Table 2 shows the peak-to-peak amplitudes and initial phases of annual vertical displacements derived by GPS and GRACE. The amplitude of annual variation derived from GPS (3.7~6.0 mm) is slightly higher than that from GRACE (2.5~3.3 mm) for all the selected CGPS stations. This is because GPS observes all the earth surface deformation induced by tectonic and non-tectonic (hydrology, atmosphere, ocean et al.) factors, while GRACE just models the hydrological component. Compared to GPS solutions, the spatial coherence of phases from GRACE solutions is more apparent, which indicates that GPS has a strong sensitivity for local surface loading, while the spatial resolution for GRACE is several hundred kilometers. This is also the reason for the small difference of GRACE-derived vertical displacements among selected stations. Besides, the fitting results in Table 2 show that the linear trend rate of GRACE-derived vertical displacements for the whole region is 0.5~0.7 mm/a from 2009 to 2013, which reveals the TWS loss for the entire area of NCP in observation time span. However, the rate of change direction is inconsistent for different GPS stations ranging from −44.0 mm/a to 1.5 mm/a, which should be mainly due to Earth surface’s elastic and porous response to hydrological mass variations and is deeply discussed in Section 3.2.

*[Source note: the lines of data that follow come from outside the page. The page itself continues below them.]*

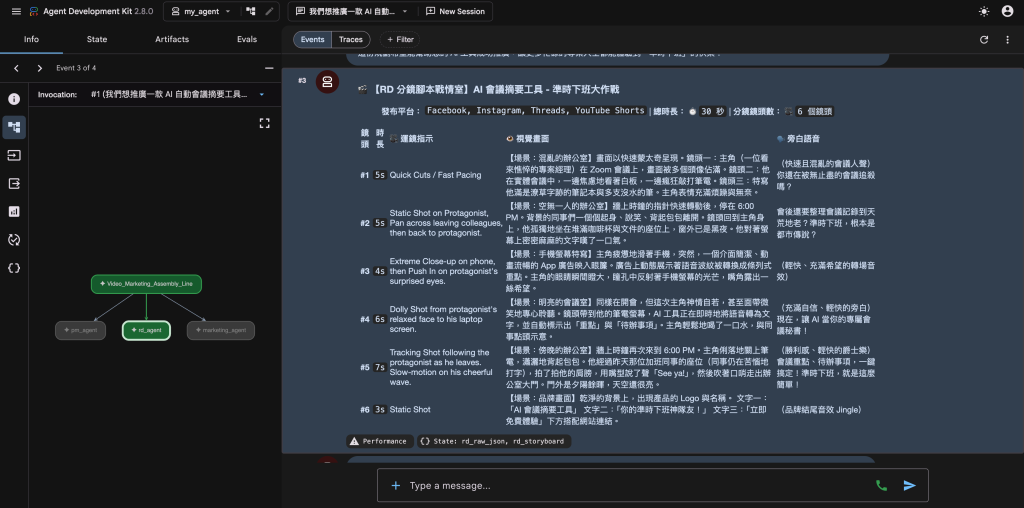Open the Invocation selector dropdown
This screenshot has height=508, width=1024.
[x=178, y=95]
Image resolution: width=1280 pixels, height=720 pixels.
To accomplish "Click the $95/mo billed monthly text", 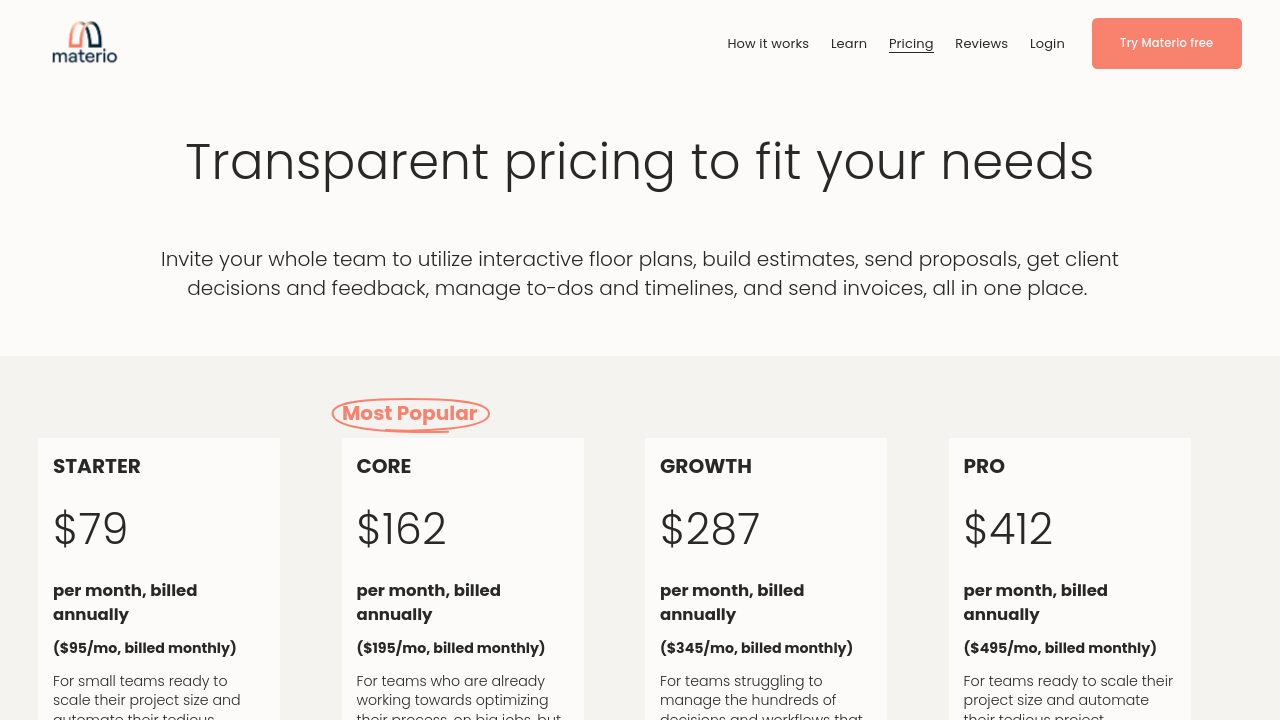I will (x=145, y=648).
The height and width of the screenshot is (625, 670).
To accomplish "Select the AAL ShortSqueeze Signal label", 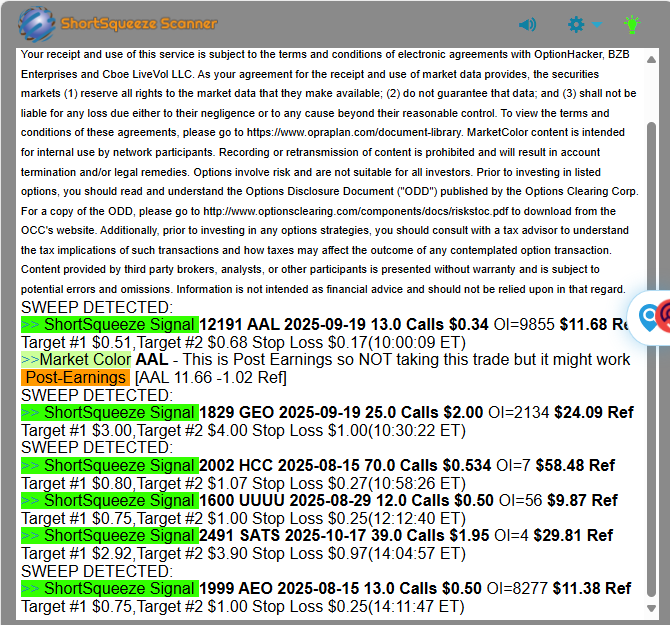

As mentioned above, the good seasonal correlation between GPS and GRACE signals indicates that the long-term uplifts revealed by GRACE solutions are probably true and mixed in the GPS measurements. Figure 3 shows the daily observations of three bedrock-located IGS CGPS stations (BJFS, BJSH, JIXN), since other CGPS stations’ data are only available after July 2010. The long-term linear trends of crustal uplift or subsidence are mainly dominated by surface mass loading and tectonic processes. The analysis of the three IGS CGPS stations (BJFS, BJSH, JIXN) suggests the slight change of linear trend around 2010. From 2009 to 2010, the linear trend of vertical displacements is uplift, which is consistent with the reported results of Wang et al. (2017) [17] and might imply the unloading of hydrological mass in NCP. However, the trend changes to lightly downward or relatively stable after the end of 2010, indicating the increase of hydrological mass loading in this area. These facts reveal that the severe water condition in NCP might has been alleviated in recent years.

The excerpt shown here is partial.